[Saved data entries]
....

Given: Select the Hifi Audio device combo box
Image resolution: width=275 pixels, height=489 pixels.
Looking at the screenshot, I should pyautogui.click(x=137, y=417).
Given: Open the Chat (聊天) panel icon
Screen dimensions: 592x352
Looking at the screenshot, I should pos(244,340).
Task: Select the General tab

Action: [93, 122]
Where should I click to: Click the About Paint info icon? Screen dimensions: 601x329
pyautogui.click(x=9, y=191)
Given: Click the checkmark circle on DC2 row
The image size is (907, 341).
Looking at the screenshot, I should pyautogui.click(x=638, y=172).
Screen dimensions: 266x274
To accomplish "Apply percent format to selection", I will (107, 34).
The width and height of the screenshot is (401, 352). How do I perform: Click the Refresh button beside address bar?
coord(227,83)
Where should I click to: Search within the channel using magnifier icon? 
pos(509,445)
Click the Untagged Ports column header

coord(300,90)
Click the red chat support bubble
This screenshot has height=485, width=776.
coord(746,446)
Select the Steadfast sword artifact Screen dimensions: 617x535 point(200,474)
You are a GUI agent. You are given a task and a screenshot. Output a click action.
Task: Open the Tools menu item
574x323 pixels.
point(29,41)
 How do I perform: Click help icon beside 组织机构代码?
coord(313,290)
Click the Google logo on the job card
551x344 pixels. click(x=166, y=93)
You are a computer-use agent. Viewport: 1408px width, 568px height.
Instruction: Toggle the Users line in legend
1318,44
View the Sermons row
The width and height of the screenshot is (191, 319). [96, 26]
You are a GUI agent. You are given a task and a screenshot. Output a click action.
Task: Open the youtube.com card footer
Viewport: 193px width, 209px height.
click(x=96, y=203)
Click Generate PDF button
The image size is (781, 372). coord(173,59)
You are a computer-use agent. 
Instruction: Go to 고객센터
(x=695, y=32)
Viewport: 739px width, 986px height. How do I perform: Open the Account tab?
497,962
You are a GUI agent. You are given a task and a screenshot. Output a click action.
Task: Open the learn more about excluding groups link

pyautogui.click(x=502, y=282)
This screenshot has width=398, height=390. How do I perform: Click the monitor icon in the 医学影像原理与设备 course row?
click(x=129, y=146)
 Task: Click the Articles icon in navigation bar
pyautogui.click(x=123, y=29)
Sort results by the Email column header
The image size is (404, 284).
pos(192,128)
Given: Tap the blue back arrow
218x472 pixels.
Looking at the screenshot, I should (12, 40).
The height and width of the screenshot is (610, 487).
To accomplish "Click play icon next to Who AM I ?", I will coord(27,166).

....

_YOUR TASK_:
Your task is to retype all the records above with nothing left out.

_WRITTEN REPLY_:
Given: Select the Hifi Audio device combo box
Image resolution: width=275 pixels, height=489 pixels.
Looking at the screenshot, I should pyautogui.click(x=137, y=417).
Given: Open the Chat (聊天) panel icon
Screen dimensions: 592x352
Looking at the screenshot, I should pos(244,340).
Task: Select the General tab

Action: [93, 122]
Where should I click to: Click the About Paint info icon? Screen dimensions: 601x329
pyautogui.click(x=9, y=191)
Given: Click the checkmark circle on DC2 row
The image size is (907, 341).
Looking at the screenshot, I should pyautogui.click(x=638, y=172).
Screen dimensions: 266x274
To accomplish "Apply percent format to selection", I will (107, 34).
The width and height of the screenshot is (401, 352). How do I perform: Click the Refresh button beside address bar?
coord(227,83)
Where should I click to: Search within the channel using magnifier icon? 
pos(509,445)
Click the Untagged Ports column header

coord(300,90)
Click the red chat support bubble
This screenshot has height=485, width=776.
coord(746,446)
Select the Steadfast sword artifact Screen dimensions: 617x535 point(200,474)
You are a GUI agent. You are given a task and a screenshot. Output a click action.
Task: Open the Tools menu item
574x323 pixels.
point(29,41)
 How do I perform: Click help icon beside 组织机构代码?
coord(313,290)
Click the Google logo on the job card
551x344 pixels. click(x=166, y=93)
You are a computer-use agent. Viewport: 1408px width, 568px height.
Instruction: Toggle the Users line in legend
1318,44
View the Sermons row
The width and height of the screenshot is (191, 319). [96, 26]
You are a GUI agent. You are given a task and a screenshot. Output a click action.
Task: Open the youtube.com card footer
Viewport: 193px width, 209px height.
click(x=96, y=203)
Click Generate PDF button
The image size is (781, 372). coord(173,59)
You are a computer-use agent. 
Instruction: Go to 고객센터
(x=695, y=32)
Viewport: 739px width, 986px height. How do I perform: Open the Account tab?
497,962
You are a GUI agent. You are given a task and a screenshot. Output a click action.
Task: Open the learn more about excluding groups link

pyautogui.click(x=502, y=282)
This screenshot has width=398, height=390. How do I perform: Click the monitor icon in the 医学影像原理与设备 course row?
click(x=129, y=146)
 Task: Click the Articles icon in navigation bar
pyautogui.click(x=123, y=29)
Sort results by the Email column header
The image size is (404, 284).
pos(192,128)
Given: Tap the blue back arrow
218x472 pixels.
Looking at the screenshot, I should (12, 40).
The height and width of the screenshot is (610, 487).
To accomplish "Click play icon next to Who AM I ?", I will coord(27,166).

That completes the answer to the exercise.